▸ **TASK INSTRUCTIONS**: Only the lines holding the word "computer" are wanted; copy each of them from the listing.

▸ **EXERCISE DATA**:
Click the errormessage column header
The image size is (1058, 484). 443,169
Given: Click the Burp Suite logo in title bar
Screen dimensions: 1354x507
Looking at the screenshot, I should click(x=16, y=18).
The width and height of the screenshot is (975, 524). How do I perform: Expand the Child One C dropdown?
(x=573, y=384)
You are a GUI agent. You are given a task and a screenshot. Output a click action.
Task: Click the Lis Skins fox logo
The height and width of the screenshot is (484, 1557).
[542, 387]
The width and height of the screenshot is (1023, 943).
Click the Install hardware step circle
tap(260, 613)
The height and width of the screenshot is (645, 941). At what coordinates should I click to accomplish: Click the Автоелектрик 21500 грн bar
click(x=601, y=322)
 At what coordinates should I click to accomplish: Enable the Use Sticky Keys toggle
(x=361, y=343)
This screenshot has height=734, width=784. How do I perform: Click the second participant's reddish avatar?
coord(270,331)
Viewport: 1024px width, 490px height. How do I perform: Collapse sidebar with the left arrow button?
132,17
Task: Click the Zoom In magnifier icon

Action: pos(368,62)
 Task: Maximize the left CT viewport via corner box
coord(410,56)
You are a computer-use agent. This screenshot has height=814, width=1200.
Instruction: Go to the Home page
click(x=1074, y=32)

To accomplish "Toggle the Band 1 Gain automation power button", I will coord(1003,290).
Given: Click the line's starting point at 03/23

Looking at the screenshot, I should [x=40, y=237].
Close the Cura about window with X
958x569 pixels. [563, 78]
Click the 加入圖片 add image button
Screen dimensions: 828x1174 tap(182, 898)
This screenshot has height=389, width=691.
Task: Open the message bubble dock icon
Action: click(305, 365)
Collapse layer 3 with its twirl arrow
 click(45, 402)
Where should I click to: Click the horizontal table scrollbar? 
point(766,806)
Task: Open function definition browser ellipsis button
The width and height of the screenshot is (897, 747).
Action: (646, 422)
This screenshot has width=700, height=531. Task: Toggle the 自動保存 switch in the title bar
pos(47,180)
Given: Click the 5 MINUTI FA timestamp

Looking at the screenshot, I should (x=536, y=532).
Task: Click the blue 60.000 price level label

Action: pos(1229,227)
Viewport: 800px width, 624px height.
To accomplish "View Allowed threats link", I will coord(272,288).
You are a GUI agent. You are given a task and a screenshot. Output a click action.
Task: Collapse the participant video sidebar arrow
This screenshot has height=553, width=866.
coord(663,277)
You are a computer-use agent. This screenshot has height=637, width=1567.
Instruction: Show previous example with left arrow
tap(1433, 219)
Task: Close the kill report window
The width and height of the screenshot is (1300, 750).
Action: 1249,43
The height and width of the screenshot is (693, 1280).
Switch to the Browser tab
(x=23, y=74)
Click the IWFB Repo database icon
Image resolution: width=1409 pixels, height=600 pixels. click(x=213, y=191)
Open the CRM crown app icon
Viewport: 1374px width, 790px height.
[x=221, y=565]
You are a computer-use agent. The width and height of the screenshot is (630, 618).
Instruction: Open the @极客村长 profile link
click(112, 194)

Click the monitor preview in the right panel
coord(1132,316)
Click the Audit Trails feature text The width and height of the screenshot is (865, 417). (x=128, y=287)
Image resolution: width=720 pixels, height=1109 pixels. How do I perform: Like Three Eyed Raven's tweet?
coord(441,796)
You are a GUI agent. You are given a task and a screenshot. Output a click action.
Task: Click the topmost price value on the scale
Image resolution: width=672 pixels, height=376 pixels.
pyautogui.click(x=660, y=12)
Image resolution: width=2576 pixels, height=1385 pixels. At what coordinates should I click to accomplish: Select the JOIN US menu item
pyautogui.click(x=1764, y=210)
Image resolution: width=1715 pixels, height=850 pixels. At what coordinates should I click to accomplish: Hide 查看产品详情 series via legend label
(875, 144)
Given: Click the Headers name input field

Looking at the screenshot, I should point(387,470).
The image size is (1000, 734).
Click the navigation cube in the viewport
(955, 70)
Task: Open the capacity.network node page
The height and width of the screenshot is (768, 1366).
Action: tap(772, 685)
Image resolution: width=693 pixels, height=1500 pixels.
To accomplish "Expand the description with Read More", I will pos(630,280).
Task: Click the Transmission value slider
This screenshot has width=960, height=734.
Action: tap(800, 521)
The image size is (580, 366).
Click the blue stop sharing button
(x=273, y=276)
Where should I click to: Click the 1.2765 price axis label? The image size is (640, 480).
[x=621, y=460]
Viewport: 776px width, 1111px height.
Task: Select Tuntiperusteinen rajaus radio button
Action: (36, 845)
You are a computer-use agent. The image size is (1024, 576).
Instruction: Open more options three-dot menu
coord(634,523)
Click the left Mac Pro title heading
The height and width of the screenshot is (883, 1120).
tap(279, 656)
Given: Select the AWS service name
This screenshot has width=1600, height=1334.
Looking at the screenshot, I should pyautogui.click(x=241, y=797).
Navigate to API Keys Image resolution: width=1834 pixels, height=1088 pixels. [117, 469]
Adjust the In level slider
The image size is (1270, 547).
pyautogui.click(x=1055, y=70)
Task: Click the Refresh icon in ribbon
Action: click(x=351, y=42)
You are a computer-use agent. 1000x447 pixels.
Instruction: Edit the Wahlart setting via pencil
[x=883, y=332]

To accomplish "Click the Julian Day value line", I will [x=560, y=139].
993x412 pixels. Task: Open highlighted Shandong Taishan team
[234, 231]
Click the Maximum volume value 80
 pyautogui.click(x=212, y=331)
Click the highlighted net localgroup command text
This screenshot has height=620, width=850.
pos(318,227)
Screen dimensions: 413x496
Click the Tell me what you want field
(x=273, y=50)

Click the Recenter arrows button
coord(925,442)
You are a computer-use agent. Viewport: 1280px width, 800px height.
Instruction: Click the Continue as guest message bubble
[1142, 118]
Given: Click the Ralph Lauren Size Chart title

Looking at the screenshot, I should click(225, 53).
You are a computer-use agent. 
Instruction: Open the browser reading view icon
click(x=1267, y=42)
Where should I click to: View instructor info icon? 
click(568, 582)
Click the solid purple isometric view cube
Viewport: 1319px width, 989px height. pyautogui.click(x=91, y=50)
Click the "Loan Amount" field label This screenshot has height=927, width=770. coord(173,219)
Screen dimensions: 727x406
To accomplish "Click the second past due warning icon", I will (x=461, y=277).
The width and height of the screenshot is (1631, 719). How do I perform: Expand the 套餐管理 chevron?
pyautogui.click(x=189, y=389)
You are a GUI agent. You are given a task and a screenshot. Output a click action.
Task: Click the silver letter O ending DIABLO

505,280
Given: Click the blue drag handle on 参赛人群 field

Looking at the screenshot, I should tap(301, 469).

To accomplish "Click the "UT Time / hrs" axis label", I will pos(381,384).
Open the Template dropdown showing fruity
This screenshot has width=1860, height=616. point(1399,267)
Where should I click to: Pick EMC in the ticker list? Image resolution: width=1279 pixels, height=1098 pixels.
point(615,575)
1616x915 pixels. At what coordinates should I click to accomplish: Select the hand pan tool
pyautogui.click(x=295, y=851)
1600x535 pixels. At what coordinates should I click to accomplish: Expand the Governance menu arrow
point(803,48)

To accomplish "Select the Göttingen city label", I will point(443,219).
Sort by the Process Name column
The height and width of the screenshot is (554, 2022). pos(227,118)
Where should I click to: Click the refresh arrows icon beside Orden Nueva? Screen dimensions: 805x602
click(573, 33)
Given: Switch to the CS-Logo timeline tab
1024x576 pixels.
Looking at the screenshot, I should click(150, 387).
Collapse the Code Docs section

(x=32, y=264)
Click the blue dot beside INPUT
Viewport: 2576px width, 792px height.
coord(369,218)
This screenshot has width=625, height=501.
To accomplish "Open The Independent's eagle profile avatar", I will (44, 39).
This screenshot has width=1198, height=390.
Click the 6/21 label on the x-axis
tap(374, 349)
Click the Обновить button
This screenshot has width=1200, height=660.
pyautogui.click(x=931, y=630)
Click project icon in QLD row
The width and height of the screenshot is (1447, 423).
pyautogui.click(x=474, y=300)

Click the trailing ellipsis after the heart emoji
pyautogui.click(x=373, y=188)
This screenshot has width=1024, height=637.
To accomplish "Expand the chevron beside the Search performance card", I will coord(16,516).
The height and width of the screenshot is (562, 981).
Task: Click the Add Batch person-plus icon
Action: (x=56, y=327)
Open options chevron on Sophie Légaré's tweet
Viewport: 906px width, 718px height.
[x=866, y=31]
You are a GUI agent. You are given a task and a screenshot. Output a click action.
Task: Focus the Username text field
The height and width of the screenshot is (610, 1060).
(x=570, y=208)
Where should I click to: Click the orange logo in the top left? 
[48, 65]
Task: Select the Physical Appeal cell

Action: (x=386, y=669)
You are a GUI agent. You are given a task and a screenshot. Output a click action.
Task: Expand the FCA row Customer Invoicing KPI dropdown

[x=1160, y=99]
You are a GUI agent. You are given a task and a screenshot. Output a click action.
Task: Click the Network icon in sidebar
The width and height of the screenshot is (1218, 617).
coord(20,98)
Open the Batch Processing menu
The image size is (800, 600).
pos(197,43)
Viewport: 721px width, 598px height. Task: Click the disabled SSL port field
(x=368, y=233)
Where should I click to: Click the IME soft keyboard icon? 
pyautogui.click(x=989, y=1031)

▸ **SOLUTION**:
You are a computer-use agent. This screenshot has height=814, width=1200.
You are a computer-use agent. This screenshot has height=637, width=1567.
You are a computer-use agent. The width and height of the screenshot is (630, 618).
You are a computer-use agent. The image size is (1024, 576).
You are a computer-use agent. 1000x447 pixels.
You are a computer-use agent. Viewport: 1280px width, 800px height.
You are a computer-use agent. 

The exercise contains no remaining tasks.